__Exercise tasks__
A) Copy the piece on raising orphaned wildlife from "Orphan mammals come" up to and including "of her neighbors.", swapping "neighborhood" for "district" throughout.
B) Sum up the text about orphaned wildlife in two sentences.
C) According to the text on orphaned wildlife, what rescue center does Lila Travis run?

__Given text__
◆ ◆ ◆ ◆
So while most people try to get raccoons out of their homes, Ray welcomes them in to hers.

Jamie Ray Holds an orphaned baby opossum after feeding it in her kitchen.
Jamie Ray holds an orphaned baby opossum after feeding it in her kitchen. (Lucas Waldron)

Orphan mammals come to Ray for any number of reasons. The parents might be hit by a car, mauled by dogs, die of natural causes or are caught by a trapper. If the trapper catches the parent to kill it, they might miss the babies.

Ray also sends animals to a volunteer network of foster parents like Lila Travis, who raise mammals out of their homes.

Travis, who lives in San Francisco's Potrero Hill neighborhood, also runs the Yggdrasil Urban Wildlife Rescue Center in Oakland.

“When you’re raising wildlife, you don’t want them to be too habituated to humans,” she says.

When she took young raccoons on walks around her neighborhood, she'd show them how to jump into the bushes at the sight of her neighbors.

A young raccoon.
A young raccoon (Jenn Calder)
◆ ◆ ◆ ◆
__Dataset section__
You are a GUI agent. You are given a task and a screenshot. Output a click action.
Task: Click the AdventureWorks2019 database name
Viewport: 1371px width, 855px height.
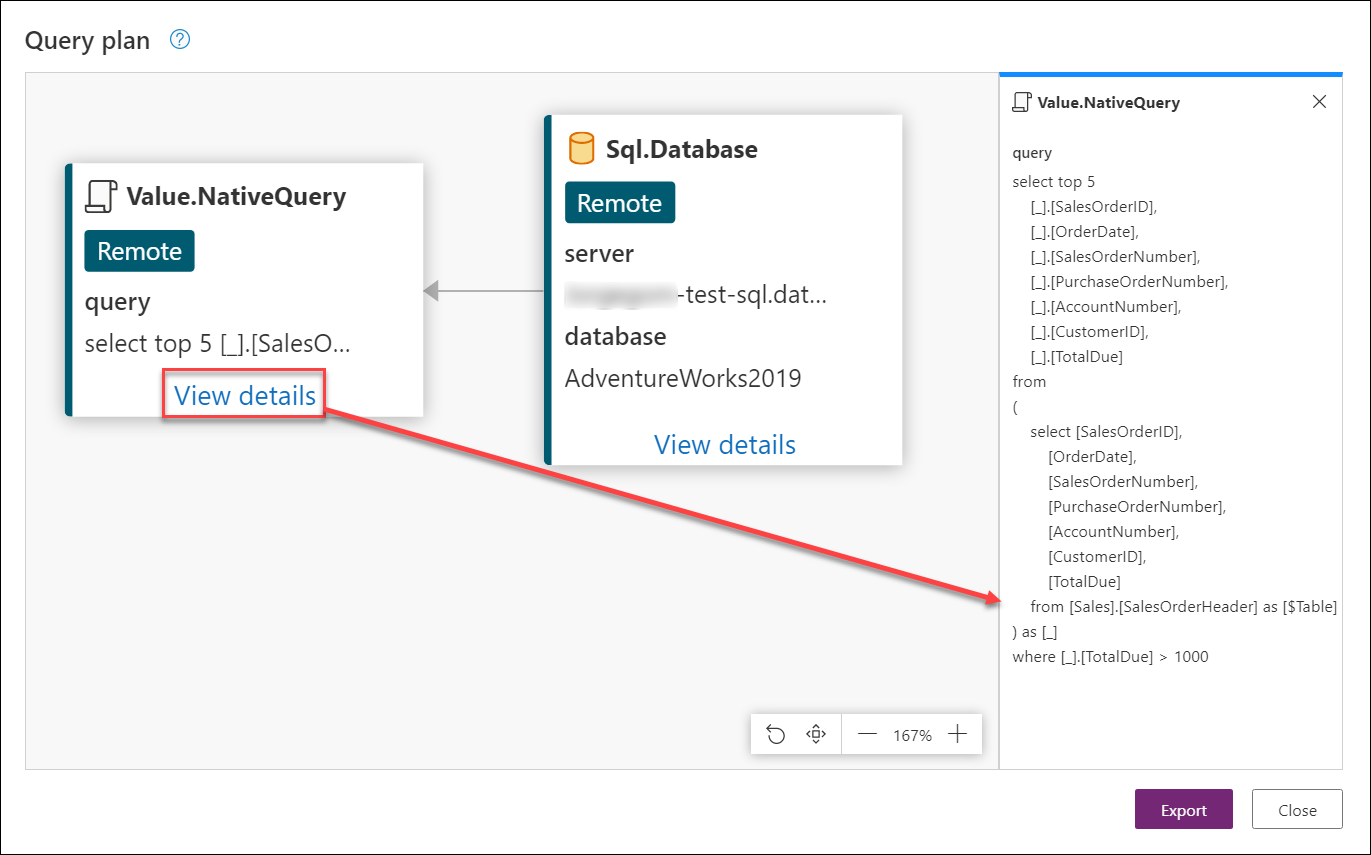click(x=683, y=378)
◆ ◆ ◆ ◆
__Solutions to each task__
A)
Orphan mammals come to Ray for any number of reasons. The parents might be hit by a car, mauled by dogs, die of natural causes or are caught by a trapper. If the trapper catches the parent to kill it, they might miss the babies.

Ray also sends animals to a volunteer network of foster parents like Lila Travis, who raise mammals out of their homes.

Travis, who lives in San Francisco's Potrero Hill district, also runs the Yggdrasil Urban Wildlife Rescue Center in Oakland.

“When you’re raising wildlife, you don’t want them to be too habituated to humans,” she says.

When she took young raccoons on walks around her district, she'd show them how to jump into the bushes at the sight of her neighbors.

B) Jamie Ray takes in orphaned mammals whose parents may have been hit by a car, mauled by dogs, died of natural causes or been caught by a trapper, and she also sends animals to volunteer foster parents such as Lila Travis. Travis, who runs the Yggdrasil Urban Wildlife Rescue Center in Oakland, says raised wildlife shouldn't get too used to humans, and she showed young raccoons how to jump into the bushes when her neighbors came into view.

C) The Yggdrasil Urban Wildlife Rescue Center in Oakland.